Ballistics evidence from the Bronx subway platform where the shooting occurred showed that Officer Annmarie Marchiondo was accidentally shot in the left foot by one of two officers who fired 14 times at the parolee, who was being detained for riding between cars of a moving subway train, police said. Riding between cars is against subway regulations.

Marchiondo also suffered wounds to her side and ankle, but it was unclear whether those were caused by friendly fire or by the parolee, Juan Calves, who fired six times and died in the shootout, the New York Police Department said.

Marchiondo remained hospitalized on Monday.

The shooting took place Friday afternoon when Marchiondo and two other plainclothes officers stopped Calves on a 4 train going from the Bronx to Manhattan.

After the officers took Calves off the train at the 176th Street station and began searching him, he grabbed Marchiondo in a head lock and pulled out a stolen 9mm gun, police said.
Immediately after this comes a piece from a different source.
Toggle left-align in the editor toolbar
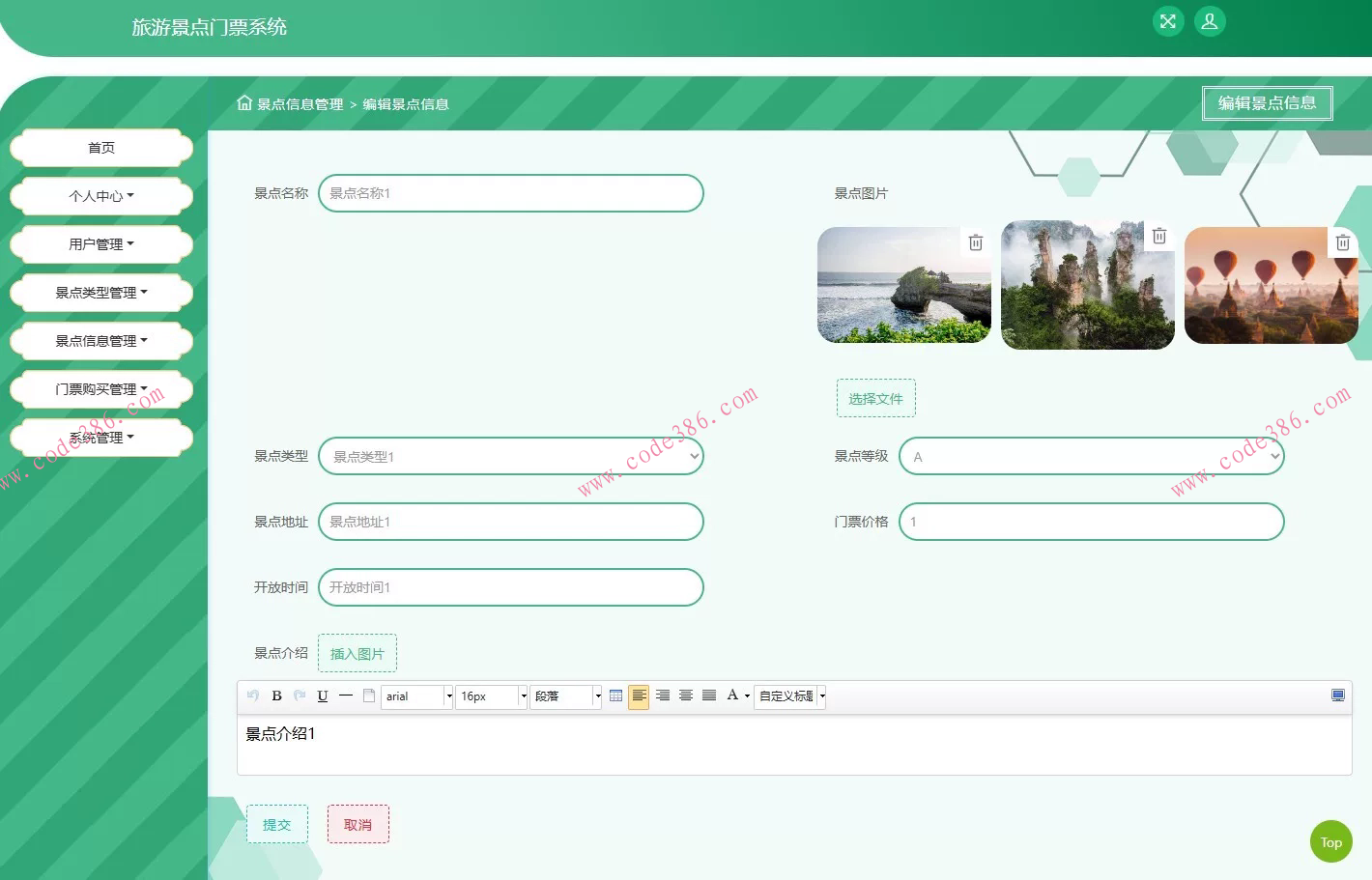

When she broke free, he opened fire on the other officers; they returned fire and killed him.

Calves, 51, was freed on parole from prison two years ago after serving time for manslaughter of a fellow inmate, robbery and attempting to promote prison contraband.

The Cuban immigrant was arrested for the first time in the United States in 1981 on car theft charges, police said. The arrest occurred not far from where he was killed 26 years later.